Bolted to the manifold is a KMS throttle body bored to 67mm that leads to an Injen intake, which Pascale modified with a custom cold-air extension. Tapped into the intake plumbing are fittings for an NOS dry system rigged to deliver a 125-shot of nitrous. To get the spent gases out of the engine, Pascale is running a Carl's Customs one-off, mid-length tubular header and a custom Napa Valley Muffler exhaust system. The piping is broken up only by a Magnaflow high-flow cat and a Remus REV3 universal sport muffler.
A Walbro 255lph pump doles out fuel to the Type II fuel rails, while GReddy Iridium race spark plugs bring the fire. Added engine management includes a Bayou Performance stage-2 ECU chip, an A'PEXi S-AFC II fuel controller, and a Blitz Power Meter ID.
Power goes from engine to gearbox via a SPEC lightened flywheel and Stage 3 clutch. The automatic trans itself has been booted for a manual 6-speed, which came with the Type IIs and boasts a 4.5:1 final drive ratio. Drivetrain mods are finished off with a Phantom Grip locking diff and a Rangerjoe short shifter.

Evidence
Naturally aspirated Pascale's NorCal bee puts down 212whp and 223 lb-ft of torque. Under nitrous, those change to 300 and 309, respectively.

Stance
The Legend's KA7 chassis is held aloft by Eibach springs riding on Koni special red dampers. Helping keep the sedan's handling stiff and stable is an Ingall's camber kit, a KMS strut bar, and an Addco rear anti-sway bar.

Resistance
Valvoline brake fluid travels through Goodridge stainless steel lines at all four corners, compelling the EBC Green Stuff pads in each caliper to bite down on Brembo cross-drilled and slotted rotors.

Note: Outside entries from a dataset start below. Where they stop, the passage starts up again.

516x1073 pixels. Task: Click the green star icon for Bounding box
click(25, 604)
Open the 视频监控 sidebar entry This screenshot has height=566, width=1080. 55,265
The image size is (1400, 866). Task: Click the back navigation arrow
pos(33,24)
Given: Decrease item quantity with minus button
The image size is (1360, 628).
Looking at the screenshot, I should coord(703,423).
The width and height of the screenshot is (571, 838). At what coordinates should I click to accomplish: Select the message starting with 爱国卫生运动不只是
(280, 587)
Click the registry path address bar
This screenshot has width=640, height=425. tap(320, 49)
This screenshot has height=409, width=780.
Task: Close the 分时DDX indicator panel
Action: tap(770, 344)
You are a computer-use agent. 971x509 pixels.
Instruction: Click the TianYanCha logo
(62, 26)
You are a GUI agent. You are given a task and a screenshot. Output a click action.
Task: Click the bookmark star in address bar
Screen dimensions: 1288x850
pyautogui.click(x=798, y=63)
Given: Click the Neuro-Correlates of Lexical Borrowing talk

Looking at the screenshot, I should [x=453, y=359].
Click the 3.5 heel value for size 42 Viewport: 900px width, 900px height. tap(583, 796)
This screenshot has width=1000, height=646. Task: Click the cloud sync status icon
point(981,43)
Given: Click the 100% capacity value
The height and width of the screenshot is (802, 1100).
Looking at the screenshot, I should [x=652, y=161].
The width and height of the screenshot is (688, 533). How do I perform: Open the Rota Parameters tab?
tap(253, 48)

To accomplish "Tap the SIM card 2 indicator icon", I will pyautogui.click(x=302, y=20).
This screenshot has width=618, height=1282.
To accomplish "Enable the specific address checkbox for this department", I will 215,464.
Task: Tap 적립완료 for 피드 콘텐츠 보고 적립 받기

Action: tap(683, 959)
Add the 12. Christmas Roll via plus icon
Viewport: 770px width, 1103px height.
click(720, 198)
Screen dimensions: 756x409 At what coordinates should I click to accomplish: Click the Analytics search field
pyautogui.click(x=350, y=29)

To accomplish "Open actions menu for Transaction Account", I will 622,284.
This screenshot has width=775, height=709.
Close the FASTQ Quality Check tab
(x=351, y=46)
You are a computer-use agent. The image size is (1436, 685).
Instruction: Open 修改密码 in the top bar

Rims & rubberPascale festooned his Volk 18x8 GT-N wheels, weighing 19lbs. each, in 215/40 BF Goodrich GForce KDW rubber.

Fashion

Outside
After having the rear trunk shaved and installing a custom metal hood scoop, carbon Kevlar accents, and a '94 Legend front bumper, Pascale pressed Byron's Auto Body to spray the exterior in layers of Mazda Miata sunburst yellow. Pascale also hooked up the JDM 1-piece blacked out headlights with 8k HID bulbs, JDM Evolution low profile spoiler, and a custom grille.

Inside
The interior has been redone in a custom two-tone black and tan motif. Driver controls have been upgraded with the additions of the MOMO Driver steering wheel, pedals, and shift knob. The dash is now rocking reverse Indiglo gauges and fuel pressure and air/fuel meters from Autometer.

I.C.E.
The Legend is loaded with an elaborate system that begins with a Kenwood eXcelon DDX7015 DVD/NAV source unit sending signal to a pair of JL amps, a 500/1 and 300/4. Kicker Resolution 6.5-inch front speakers sing in the front part of the car while Boston Acoustics RM9 6x9-inch rear speakers blare in back. Meanwhile, two Rockford Fosgate Power 10-inch subwoofers fire out a Q Logic ported enclosure for low end. Finally, an Optima battery and a 2-farad capacitor with display make sure the system has enough juice.

Love
Pascale thanks his parents, Ashley, Acura-Legend.com, Mitch and Ray at R&R, Hopkins Acura, Byron's Auto Body, Larry, Nick, Cael, Justin, Neil, Kevin, Tony, Travis, Adam, AJ, Ryan T., Mike, VR, Carlo, Brian, Carl, Van, Midnight Performance, Bayou Performance, Garagedonline.com, and of course, eBay.